Plasma miRNA expression profile in pediatric pineal pure germinomas.

Background: Pure germinomas account for 40% of pineal tumors and are characterized by the lack of appreciable tumor markers, thus requiring a tumor biopsy for diagnosis. MicroRNAs (miRNA) have emerged as potential non-invasive biomarkers for germ cell tumors and may facilitate the non-invasive diagnosis of pure pineal germinomas. Material and methods: A retrospective chart review was performed on all patients treated at the Children's Cancer Hospital Egypt diagnosed with a pineal region tumor between June 2013 and March 2021 for whom a research blood sample was available. Plasma samples were profiled for miRNA expression, and DESeq2 was used to compare between pure germinoma and other tumor types. Differentially expressed miRNAs were identified. The area under the curve of the receive;r operating characteristic curve was constructed to evaluate diagnostic performance.

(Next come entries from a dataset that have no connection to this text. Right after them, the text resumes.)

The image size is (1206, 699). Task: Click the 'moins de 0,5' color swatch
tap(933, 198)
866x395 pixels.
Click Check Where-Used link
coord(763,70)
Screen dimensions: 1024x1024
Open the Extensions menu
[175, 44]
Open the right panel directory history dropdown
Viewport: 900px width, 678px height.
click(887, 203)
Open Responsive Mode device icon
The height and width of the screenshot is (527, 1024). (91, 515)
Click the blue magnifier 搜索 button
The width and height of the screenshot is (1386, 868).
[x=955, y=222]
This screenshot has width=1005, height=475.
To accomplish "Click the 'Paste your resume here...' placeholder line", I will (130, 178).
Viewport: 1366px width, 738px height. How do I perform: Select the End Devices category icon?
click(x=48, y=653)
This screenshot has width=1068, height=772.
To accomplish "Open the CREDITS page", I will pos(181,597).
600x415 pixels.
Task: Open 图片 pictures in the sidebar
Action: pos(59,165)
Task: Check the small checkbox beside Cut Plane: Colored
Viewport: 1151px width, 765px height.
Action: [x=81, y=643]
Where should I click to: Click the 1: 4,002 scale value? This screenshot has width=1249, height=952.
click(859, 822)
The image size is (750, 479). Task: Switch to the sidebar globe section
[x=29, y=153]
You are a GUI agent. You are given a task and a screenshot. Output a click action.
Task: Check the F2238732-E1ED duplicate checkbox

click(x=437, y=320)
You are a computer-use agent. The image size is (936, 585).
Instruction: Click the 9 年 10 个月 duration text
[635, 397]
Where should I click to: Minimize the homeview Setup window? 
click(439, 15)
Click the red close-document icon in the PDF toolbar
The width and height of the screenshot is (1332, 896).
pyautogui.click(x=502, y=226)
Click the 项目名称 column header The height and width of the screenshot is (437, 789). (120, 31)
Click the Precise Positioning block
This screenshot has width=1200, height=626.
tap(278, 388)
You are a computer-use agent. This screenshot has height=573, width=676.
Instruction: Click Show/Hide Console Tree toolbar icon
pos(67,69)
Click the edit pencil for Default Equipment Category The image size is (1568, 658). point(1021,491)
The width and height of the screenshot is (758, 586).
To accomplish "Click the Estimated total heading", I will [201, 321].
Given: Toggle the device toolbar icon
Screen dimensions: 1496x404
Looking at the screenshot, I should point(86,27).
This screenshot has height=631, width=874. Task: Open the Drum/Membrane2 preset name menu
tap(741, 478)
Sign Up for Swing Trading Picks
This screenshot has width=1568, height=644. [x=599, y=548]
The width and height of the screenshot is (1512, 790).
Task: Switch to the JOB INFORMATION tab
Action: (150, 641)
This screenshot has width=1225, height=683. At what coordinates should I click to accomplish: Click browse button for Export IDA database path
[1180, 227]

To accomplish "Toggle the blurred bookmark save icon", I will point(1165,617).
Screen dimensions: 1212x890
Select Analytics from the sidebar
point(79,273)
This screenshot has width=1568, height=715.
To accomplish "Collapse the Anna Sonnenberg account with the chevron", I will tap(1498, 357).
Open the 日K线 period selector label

Results: Samples from 39 pediatric patients were available consisting of 12 pure germinomas and 27 pineal region tumors of other pathologies, including pineal origin tumors [n = 17; pineoblastoma (n = 13) and pineal parenchymal tumors of intermediate differentiation (n = 4)] and others [n = 10; low-grade glioma (n = 6) and atypical teratoid rhabdoid tumor (n = 4)]. Using an adjusted p-value <0.05, three miRNAs showed differential expression (miR-143-3p, miR-320c, miR-320d; adjusted p = 0.0058, p = 0.0478, and p = 0.0366, respectively) and good discriminatory power between the two groups (AUC 90.7%, p < 0.001) with a sensitivity of 25% and a specificity of 100%. Conclusion: Our results suggest that a three-plasma miRNA signature has the potential to non-invasively identify pineal body pure germinomas which may allow selected patients to avoid the potential surgical complications.